*Stated exercise*.
Rewrite only the records that begin at the line containing "for Recognize Change?" and end after the line containing "[x=358, y=261]", keeping the requests, but multiply every coordinate in the answers by 0.45 and round each to a whole number, with halves rounding up. Leave out the pictures.

BEGIN Task inputs

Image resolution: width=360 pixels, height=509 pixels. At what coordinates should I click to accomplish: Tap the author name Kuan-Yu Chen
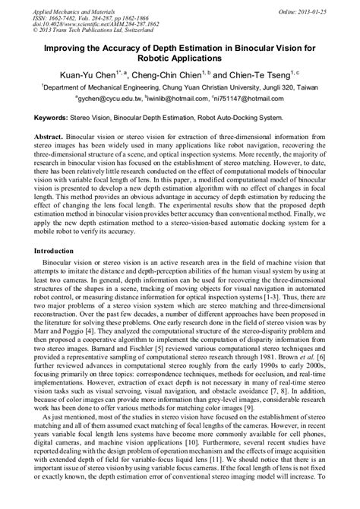tap(96, 76)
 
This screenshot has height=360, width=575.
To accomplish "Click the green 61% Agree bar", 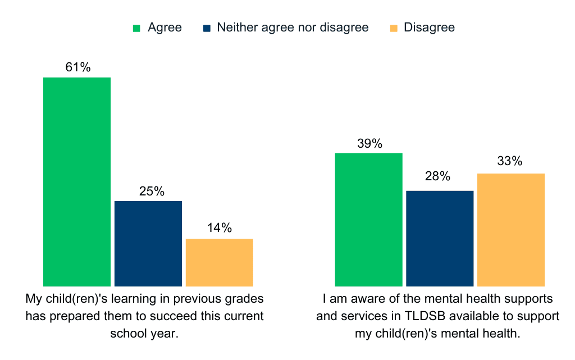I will [77, 181].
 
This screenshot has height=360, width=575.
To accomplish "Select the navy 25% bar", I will [148, 243].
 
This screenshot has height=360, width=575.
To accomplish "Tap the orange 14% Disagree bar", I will [219, 262].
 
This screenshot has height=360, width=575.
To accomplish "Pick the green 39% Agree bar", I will [369, 220].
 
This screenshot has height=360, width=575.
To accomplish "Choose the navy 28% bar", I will [440, 238].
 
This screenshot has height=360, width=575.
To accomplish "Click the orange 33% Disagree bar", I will [511, 230].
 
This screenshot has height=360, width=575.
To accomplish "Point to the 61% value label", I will [77, 67].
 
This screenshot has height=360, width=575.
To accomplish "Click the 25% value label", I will [152, 192].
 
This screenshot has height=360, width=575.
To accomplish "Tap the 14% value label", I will [219, 228].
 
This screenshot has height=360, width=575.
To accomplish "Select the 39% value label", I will [369, 144].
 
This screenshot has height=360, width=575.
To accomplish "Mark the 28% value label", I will [437, 176].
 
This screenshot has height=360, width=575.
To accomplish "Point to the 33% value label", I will [509, 161].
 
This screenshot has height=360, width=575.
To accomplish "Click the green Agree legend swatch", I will [136, 28].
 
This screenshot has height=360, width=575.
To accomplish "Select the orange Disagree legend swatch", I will [394, 28].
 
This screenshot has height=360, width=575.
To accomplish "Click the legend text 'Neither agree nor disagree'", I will [293, 28].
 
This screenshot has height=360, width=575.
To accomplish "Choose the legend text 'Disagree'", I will [429, 28].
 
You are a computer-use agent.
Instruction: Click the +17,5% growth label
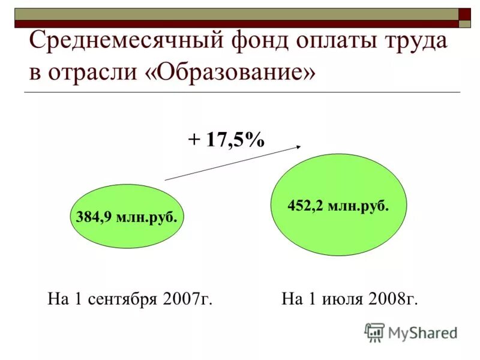(226, 140)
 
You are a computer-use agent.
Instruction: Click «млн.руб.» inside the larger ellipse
(358, 206)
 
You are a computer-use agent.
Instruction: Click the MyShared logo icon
(374, 332)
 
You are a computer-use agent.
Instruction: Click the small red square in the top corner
(464, 14)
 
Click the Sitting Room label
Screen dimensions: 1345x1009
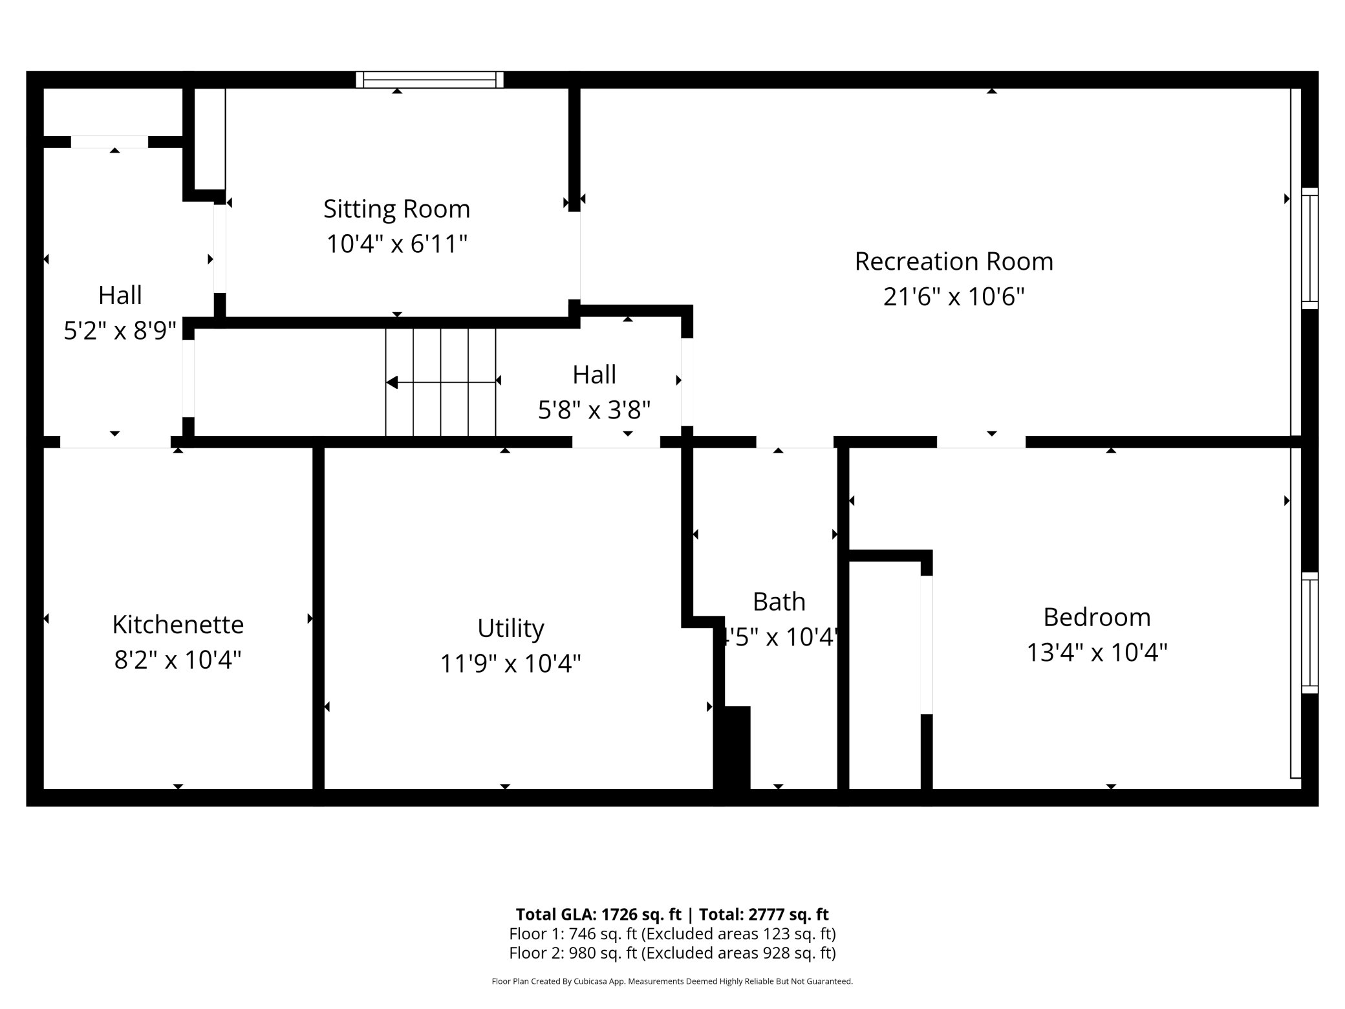(396, 210)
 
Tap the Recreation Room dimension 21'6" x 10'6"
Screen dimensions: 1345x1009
(954, 297)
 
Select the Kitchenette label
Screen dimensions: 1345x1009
(178, 625)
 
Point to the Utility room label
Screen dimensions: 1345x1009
(511, 629)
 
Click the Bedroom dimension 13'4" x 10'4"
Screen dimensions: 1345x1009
(1097, 652)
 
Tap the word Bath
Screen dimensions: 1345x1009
(779, 602)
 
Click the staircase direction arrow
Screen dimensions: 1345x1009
(441, 382)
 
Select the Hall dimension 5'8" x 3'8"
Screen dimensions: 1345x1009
(594, 409)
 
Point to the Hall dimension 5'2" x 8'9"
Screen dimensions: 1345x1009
(120, 331)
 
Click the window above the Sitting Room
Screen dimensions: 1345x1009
(429, 80)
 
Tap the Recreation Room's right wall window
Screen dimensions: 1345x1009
(1309, 248)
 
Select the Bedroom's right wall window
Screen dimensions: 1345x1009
(1309, 633)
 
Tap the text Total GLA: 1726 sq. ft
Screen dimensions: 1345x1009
(598, 914)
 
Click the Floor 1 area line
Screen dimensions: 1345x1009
(672, 934)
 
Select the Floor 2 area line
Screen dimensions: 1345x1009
(672, 953)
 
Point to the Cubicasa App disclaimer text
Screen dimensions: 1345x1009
(672, 981)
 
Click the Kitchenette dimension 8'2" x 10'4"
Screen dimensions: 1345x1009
(178, 660)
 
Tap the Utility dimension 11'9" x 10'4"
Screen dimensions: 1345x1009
(511, 664)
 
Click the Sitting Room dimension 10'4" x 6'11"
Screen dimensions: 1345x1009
(396, 244)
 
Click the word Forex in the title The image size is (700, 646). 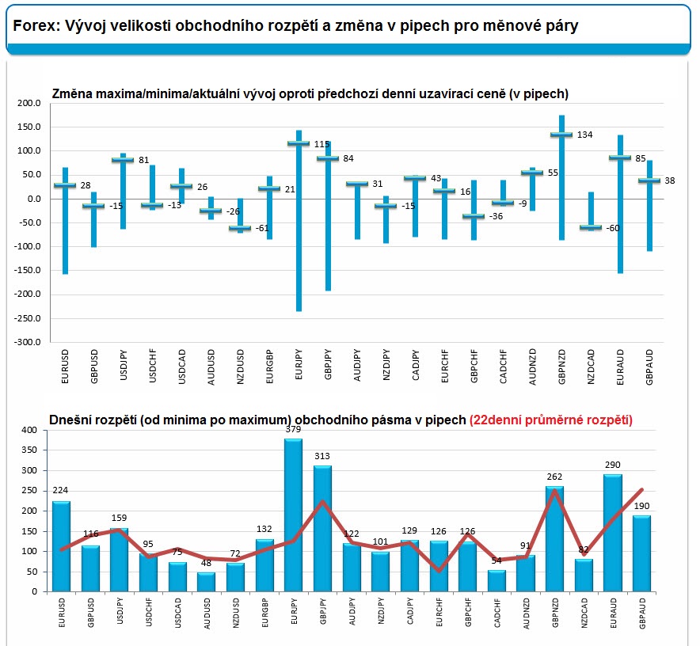click(32, 25)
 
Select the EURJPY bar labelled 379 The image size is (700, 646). click(294, 515)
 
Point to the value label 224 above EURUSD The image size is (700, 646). click(61, 489)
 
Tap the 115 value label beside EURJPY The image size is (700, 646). click(321, 144)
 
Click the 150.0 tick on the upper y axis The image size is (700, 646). click(28, 127)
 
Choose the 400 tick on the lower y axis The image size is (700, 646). click(29, 430)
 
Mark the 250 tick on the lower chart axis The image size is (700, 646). click(29, 491)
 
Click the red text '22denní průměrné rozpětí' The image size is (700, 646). click(550, 420)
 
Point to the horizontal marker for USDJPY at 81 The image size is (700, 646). click(123, 160)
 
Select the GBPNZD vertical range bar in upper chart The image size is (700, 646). click(561, 177)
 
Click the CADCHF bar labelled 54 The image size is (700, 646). click(496, 580)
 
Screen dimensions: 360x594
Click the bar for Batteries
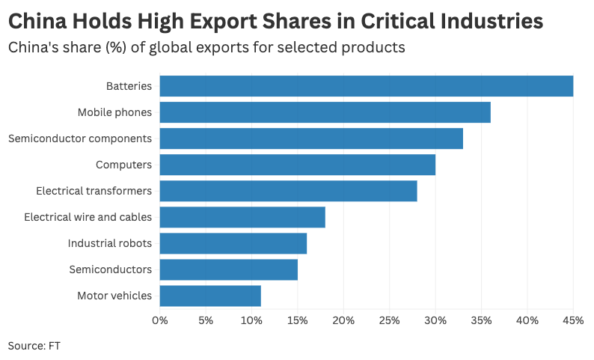click(367, 86)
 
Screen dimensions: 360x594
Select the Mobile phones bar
click(325, 112)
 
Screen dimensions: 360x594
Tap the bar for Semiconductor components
click(311, 138)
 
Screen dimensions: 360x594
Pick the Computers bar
click(298, 165)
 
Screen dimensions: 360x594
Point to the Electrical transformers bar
click(289, 191)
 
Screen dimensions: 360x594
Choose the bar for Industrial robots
click(233, 243)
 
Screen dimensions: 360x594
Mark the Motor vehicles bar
click(210, 296)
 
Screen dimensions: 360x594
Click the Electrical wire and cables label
click(88, 217)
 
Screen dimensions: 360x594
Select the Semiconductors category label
click(110, 269)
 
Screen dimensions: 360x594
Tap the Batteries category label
click(129, 86)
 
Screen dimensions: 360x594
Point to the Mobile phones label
click(114, 112)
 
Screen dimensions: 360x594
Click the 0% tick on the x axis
click(160, 320)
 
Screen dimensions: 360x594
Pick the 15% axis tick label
click(298, 320)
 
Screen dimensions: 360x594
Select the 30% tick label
click(435, 320)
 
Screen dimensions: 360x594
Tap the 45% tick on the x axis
click(573, 320)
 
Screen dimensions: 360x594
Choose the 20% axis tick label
click(343, 320)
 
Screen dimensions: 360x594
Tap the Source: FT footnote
click(34, 346)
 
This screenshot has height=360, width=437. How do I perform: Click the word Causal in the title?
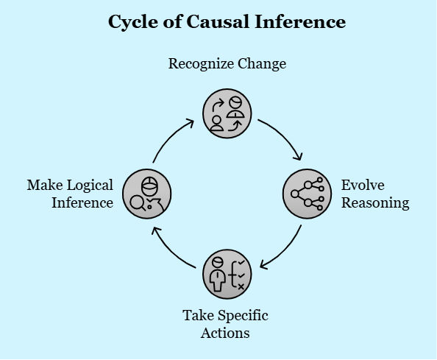217,21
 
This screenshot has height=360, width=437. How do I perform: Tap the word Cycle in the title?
134,22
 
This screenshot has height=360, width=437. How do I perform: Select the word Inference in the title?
300,21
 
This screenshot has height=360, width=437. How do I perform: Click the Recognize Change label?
227,64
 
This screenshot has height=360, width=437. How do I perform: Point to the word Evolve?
363,185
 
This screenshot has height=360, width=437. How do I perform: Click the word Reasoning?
375,203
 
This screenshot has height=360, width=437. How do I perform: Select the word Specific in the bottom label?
243,316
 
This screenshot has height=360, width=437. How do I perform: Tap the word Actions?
225,333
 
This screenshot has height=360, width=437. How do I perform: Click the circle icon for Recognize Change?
227,113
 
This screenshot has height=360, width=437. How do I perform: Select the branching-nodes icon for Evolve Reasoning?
307,194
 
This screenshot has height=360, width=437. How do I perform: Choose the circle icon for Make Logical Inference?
147,194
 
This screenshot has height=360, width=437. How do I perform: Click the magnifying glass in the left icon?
138,203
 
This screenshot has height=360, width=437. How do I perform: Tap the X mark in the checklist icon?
241,286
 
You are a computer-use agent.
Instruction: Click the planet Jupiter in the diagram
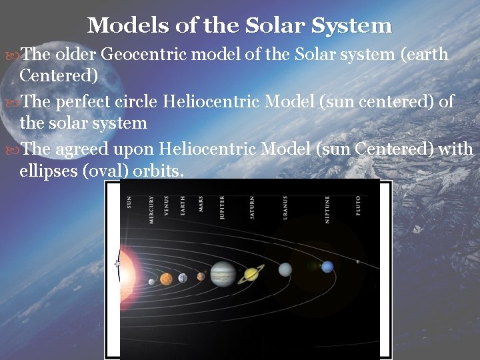[x=222, y=273]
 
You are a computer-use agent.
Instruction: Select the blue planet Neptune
[x=327, y=267]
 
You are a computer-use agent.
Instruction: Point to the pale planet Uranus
[x=285, y=269]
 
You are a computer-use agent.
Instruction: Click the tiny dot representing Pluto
[x=358, y=261]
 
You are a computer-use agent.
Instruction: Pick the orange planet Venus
[x=166, y=279]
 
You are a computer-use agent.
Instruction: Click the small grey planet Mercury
[x=151, y=282]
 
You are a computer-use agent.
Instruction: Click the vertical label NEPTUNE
[x=327, y=209]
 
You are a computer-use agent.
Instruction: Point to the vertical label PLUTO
[x=358, y=204]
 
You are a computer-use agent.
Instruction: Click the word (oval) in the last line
[x=105, y=171]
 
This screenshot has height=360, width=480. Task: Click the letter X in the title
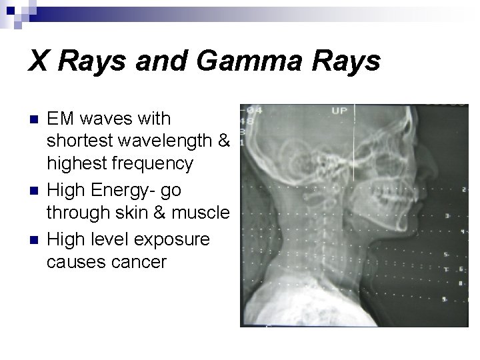point(37,62)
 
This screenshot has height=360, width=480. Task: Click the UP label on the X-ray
point(339,111)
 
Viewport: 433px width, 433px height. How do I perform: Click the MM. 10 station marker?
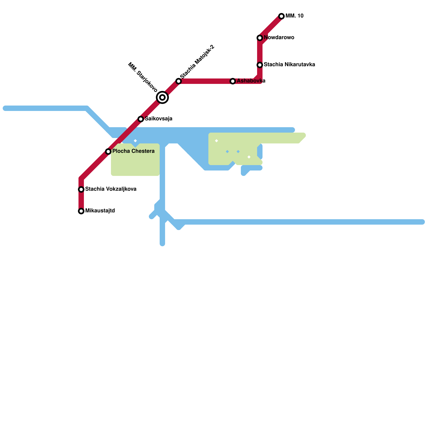(x=281, y=16)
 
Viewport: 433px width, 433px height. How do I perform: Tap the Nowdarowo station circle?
(x=260, y=38)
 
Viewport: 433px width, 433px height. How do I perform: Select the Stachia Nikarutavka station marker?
(x=260, y=65)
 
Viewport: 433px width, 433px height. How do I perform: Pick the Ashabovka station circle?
(x=233, y=81)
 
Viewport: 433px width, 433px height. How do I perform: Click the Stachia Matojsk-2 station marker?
(x=179, y=81)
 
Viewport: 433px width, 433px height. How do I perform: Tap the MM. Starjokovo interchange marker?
(x=162, y=97)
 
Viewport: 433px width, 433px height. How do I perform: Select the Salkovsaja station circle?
(x=141, y=119)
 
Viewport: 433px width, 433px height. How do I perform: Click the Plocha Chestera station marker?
(x=108, y=152)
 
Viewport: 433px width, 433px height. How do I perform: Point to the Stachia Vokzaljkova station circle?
(x=81, y=189)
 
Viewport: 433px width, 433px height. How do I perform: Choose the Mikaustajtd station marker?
(x=81, y=211)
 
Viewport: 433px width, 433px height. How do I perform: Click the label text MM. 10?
(x=294, y=16)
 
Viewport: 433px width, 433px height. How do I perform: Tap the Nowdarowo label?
(x=279, y=38)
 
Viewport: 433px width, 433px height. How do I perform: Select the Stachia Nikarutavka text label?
(x=289, y=65)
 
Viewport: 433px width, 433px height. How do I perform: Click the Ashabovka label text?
(x=251, y=81)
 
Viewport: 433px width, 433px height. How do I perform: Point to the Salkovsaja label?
(x=159, y=119)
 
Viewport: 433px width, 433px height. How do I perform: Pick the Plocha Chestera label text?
(x=133, y=151)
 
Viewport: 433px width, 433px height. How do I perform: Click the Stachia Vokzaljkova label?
(x=111, y=189)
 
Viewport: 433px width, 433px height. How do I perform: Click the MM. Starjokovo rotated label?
(x=143, y=77)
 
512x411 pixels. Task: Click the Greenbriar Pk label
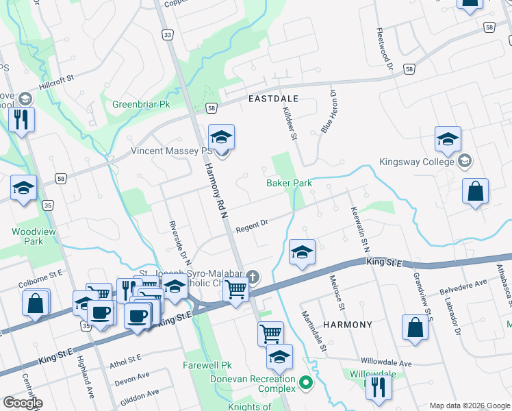pyautogui.click(x=140, y=105)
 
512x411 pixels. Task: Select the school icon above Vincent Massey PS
pyautogui.click(x=221, y=138)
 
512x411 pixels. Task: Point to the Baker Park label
pyautogui.click(x=289, y=183)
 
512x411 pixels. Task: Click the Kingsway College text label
pyautogui.click(x=416, y=162)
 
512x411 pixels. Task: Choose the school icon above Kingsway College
pyautogui.click(x=447, y=140)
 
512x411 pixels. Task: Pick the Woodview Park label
pyautogui.click(x=33, y=236)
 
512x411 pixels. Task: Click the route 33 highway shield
pyautogui.click(x=166, y=34)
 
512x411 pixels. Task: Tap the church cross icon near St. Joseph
pyautogui.click(x=253, y=277)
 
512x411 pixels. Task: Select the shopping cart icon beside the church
pyautogui.click(x=236, y=291)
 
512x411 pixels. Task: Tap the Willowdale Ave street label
pyautogui.click(x=387, y=362)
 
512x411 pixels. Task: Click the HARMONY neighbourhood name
pyautogui.click(x=347, y=325)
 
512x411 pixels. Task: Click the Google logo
pyautogui.click(x=23, y=403)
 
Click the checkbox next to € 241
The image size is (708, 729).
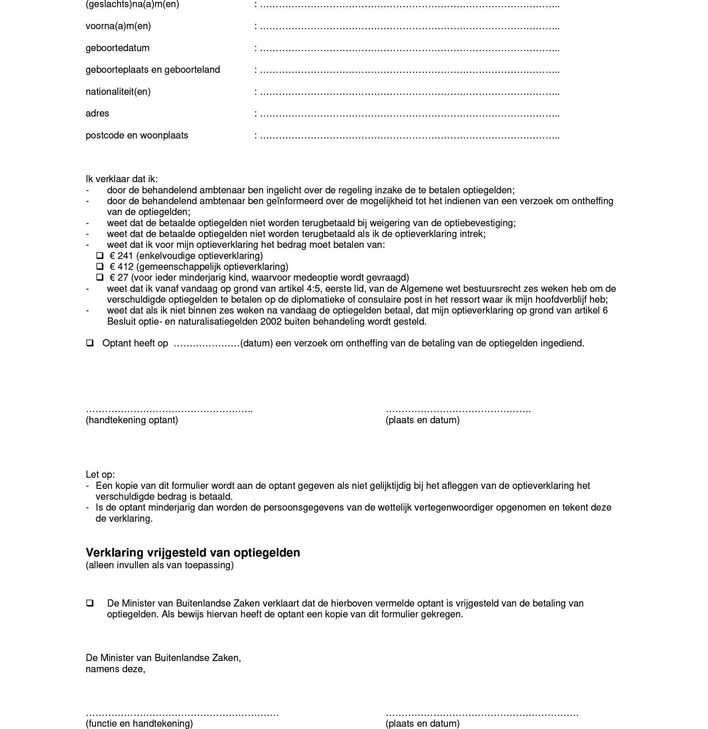click(x=100, y=256)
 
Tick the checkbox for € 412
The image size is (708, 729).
click(x=100, y=266)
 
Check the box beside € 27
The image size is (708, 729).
click(x=100, y=277)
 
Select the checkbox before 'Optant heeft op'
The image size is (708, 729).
click(x=90, y=343)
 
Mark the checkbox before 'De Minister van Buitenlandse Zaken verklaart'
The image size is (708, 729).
click(x=90, y=603)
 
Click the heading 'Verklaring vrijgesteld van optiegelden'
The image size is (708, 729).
click(x=193, y=553)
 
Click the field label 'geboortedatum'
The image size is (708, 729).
click(x=117, y=48)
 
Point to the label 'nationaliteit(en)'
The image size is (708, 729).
click(x=118, y=91)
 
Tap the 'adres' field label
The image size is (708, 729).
click(x=97, y=113)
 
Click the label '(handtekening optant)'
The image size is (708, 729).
click(x=132, y=420)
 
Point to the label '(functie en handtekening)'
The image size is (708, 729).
click(x=139, y=723)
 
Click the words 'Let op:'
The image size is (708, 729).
click(x=100, y=475)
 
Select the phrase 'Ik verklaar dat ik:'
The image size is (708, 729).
click(x=121, y=179)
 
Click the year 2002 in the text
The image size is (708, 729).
click(x=270, y=322)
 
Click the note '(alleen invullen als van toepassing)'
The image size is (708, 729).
click(x=159, y=565)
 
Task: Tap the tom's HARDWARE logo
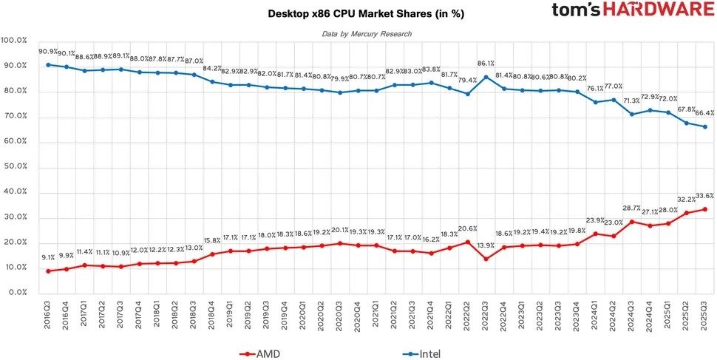[631, 11]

END Task inputs

*Answer to the problem*.
This screenshot has height=360, width=437. How do I perform: Click the circle icon for Recognize Change?
102,51
 
This screenshot has height=360, width=437. How do I perform: Select the branching-nodes icon for Evolve Reasoning?
138,87
 
This screenshot has height=360, width=437. How do I perform: Choose the circle icon for Make Logical Inference?
66,87
 
This screenshot has height=360, width=437. How do I perform: Click the magnifying glass in the left icon?
62,91
 
This screenshot has height=360, width=437. How do I perform: Tap the X mark in the checklist icon?
108,129
 
You are a computer-use agent.
Instruction: Click the planet Jupiter in the diagram
[x=100, y=123]
 
You are a computer-use agent.
Instruction: Select the blue planet Neptune
[x=147, y=120]
 
You are a computer-use agent.
Instruction: Point to the pale planet Uranus
[x=128, y=121]
 
You are a computer-use agent.
Instruction: Click the tiny dot representing Pluto
[x=161, y=117]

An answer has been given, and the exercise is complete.